- _Excerpted passage_
━━━━━━━━━━━━━━━━━━━━━━━━━━━━━━
To the question, in what manner is the Agency participating in the development of the country? the report states that the Jewish Agency spent in Palestine since November 1917 about seven million pounds, spending between October 1927 and September 1928 £715,000 on economic and social services. The Jewish Agency supervises schools attended by 19,449 pupils in 1928 as against 18,611 in 1927. The Hadassah admitted to its hospitals 10,369 patients, treating in village clinics and dispensaries about 120,000 patients. The Jewish Agency built a new hospital at Tiberias, and the Workers’ Sick Fund is building a hospital near Afuleh which will serve the neighboring settlements.

The Zionist Organization continued negotiations for the enlargement of the Jewish Agency, keeping the government informed of developments.

70% OF IMMIGRANTS IN 1928 JEWS

To the question, what measures were taken to facilitate Jewish immigration, the report replies that seventy per cent of the immigrations in 1928 were Jews. Also, 300 political refugees and their families were allowed to enter under due safeguards.

REPORTS SUBSTANTIAL PROGRESS IN COLONIZATION

Substantial progress in colonization by the Jewish Agency was recorded. Three new settlements in the Jordan Valley and the Emek were completed at a cost of £31,000 plus the building cost of £34,000.
━━━━━━━━━━━━━━━━━━━━━━━━━━━━━━
(Saved data entries)
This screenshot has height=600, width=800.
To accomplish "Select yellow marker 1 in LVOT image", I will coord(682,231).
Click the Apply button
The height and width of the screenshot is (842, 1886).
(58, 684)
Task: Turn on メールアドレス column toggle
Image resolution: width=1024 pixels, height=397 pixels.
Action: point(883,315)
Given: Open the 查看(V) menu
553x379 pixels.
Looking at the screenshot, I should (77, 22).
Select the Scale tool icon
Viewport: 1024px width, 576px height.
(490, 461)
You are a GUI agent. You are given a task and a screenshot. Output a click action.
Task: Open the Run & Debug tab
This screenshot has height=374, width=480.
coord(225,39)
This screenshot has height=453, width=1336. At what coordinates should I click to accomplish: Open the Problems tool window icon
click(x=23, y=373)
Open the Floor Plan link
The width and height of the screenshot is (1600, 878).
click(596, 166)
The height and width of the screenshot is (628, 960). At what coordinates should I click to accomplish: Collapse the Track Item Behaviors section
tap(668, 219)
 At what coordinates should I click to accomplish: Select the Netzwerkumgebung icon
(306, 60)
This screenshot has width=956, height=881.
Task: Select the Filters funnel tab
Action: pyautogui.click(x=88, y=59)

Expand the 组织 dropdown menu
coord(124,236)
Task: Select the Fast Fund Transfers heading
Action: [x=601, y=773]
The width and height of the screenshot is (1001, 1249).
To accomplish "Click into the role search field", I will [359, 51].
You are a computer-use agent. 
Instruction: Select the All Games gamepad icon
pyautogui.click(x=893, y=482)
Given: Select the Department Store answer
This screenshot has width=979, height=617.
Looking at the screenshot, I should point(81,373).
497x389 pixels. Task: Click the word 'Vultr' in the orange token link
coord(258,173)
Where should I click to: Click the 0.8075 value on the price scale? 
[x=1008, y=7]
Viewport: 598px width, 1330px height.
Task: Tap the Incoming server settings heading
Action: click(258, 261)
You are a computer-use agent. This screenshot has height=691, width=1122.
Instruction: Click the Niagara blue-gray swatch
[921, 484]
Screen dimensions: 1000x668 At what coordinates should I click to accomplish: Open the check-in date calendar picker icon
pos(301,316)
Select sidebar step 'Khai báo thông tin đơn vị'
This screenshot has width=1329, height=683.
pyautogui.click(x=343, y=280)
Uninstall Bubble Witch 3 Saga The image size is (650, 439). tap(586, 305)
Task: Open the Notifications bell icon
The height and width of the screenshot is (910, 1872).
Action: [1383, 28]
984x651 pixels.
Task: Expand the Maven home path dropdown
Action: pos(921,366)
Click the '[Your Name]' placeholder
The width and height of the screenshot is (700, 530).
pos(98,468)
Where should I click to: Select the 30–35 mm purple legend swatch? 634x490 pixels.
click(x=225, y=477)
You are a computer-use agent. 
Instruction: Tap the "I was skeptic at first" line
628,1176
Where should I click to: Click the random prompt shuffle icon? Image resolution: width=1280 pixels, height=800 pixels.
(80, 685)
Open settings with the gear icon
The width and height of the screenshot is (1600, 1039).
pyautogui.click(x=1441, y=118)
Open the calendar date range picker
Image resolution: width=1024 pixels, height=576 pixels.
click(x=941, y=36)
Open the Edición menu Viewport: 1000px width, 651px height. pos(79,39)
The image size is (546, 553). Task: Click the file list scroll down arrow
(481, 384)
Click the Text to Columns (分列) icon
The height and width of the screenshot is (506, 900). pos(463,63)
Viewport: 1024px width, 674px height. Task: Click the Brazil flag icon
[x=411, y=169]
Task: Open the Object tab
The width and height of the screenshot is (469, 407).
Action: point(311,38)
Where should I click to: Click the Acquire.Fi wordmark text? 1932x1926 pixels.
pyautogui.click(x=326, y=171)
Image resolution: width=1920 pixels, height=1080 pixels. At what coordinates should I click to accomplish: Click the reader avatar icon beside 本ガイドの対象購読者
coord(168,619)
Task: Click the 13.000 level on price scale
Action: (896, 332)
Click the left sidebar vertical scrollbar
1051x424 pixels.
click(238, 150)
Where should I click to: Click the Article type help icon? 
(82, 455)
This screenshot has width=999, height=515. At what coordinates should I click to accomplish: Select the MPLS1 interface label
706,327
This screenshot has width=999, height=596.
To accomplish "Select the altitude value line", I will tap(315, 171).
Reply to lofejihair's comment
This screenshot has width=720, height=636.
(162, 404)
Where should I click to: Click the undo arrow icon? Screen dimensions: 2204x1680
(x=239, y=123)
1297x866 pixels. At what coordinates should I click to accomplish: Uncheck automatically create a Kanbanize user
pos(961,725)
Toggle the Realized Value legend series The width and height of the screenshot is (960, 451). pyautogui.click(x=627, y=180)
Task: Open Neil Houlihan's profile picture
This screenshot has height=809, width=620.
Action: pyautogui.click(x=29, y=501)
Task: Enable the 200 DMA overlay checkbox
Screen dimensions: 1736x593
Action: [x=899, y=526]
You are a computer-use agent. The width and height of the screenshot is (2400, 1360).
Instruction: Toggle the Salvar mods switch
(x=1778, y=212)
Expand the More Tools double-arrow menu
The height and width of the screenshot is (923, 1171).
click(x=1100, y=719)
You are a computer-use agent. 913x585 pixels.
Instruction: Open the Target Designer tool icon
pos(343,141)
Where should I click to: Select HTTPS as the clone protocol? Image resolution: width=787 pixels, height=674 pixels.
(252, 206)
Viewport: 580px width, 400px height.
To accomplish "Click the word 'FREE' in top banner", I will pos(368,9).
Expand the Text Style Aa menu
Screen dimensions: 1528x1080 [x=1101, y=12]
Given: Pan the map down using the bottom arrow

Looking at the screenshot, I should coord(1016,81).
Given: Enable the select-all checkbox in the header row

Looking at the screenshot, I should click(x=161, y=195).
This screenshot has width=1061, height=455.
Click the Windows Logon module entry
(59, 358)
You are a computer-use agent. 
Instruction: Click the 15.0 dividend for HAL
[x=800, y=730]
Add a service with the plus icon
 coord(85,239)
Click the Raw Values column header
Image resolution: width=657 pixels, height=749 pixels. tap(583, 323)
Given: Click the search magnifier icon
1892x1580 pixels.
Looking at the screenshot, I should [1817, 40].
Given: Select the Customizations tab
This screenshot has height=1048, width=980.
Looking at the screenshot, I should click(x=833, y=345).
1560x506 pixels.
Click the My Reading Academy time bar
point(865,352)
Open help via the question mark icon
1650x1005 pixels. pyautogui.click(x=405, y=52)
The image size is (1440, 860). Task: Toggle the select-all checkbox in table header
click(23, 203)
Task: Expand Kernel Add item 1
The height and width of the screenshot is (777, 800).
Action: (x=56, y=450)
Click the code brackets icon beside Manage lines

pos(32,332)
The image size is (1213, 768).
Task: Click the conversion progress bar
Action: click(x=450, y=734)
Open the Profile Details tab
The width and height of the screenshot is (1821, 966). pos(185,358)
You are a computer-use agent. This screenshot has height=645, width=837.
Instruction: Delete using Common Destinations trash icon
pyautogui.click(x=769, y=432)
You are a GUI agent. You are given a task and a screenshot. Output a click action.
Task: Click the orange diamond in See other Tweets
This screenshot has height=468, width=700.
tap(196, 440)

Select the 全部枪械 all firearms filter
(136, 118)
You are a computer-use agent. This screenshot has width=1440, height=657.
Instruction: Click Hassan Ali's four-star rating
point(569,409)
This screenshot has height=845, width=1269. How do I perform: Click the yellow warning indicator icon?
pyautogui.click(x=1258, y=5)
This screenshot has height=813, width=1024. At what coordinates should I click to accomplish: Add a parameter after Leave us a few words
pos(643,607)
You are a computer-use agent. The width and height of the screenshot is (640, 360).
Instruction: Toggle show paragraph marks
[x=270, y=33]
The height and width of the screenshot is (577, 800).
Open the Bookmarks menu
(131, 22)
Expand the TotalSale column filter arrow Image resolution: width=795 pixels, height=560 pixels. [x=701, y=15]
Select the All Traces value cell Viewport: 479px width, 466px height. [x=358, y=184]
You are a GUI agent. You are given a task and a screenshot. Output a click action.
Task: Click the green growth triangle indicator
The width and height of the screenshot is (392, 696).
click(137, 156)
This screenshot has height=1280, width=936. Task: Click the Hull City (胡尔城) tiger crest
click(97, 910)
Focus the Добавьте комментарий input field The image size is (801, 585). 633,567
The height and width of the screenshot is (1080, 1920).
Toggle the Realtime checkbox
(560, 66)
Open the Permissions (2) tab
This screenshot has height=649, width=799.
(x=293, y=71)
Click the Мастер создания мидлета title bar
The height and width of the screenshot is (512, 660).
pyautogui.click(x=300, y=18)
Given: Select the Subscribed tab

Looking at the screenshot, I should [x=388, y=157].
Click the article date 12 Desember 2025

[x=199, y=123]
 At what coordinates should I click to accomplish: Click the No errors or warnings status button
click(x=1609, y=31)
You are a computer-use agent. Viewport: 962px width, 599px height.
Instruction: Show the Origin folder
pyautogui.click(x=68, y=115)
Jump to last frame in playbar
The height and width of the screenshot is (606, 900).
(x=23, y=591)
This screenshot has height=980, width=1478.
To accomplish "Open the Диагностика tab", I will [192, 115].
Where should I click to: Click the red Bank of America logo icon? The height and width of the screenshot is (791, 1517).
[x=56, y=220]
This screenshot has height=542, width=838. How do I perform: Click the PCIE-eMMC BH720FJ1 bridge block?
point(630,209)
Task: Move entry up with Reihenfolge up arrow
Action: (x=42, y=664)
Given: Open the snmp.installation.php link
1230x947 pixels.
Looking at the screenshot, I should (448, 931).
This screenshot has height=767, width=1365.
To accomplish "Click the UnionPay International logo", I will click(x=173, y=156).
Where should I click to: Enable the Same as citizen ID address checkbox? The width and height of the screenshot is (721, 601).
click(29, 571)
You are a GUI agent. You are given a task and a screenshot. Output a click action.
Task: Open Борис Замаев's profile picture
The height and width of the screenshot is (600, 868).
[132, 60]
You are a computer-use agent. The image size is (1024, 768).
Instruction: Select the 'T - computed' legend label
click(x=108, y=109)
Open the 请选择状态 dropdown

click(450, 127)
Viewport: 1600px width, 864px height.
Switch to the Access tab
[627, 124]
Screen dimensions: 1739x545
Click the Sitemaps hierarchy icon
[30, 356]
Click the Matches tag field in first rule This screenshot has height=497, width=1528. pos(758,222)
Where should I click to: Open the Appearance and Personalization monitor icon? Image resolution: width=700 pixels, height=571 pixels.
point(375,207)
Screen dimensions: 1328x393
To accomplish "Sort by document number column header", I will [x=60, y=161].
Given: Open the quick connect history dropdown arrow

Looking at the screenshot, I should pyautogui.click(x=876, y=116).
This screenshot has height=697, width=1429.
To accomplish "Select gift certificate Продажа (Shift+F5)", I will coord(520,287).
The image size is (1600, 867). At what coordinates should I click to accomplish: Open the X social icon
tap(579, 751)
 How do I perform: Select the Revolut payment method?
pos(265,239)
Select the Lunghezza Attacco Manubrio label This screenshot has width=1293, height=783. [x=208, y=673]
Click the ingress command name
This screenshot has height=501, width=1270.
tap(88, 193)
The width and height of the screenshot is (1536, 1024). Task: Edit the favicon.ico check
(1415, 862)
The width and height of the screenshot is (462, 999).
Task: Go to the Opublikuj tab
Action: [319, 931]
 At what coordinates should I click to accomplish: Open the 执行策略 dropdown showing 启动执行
━━━━━━━━━━━━━━━━━━━━━━━━━━━━━━
- _Brief_
Write out the passage on the Jewish Agency's work in Palestine word for word, starting at the words "To the question, what" and ending after the words "under due safeguards.".

- _Answer to this task_
To the question, what measures were taken to facilitate Jewish immigration, the report replies that seventy per cent of the immigrations in 1928 were Jews. Also, 300 political refugees and their families were allowed to enter under due safeguards.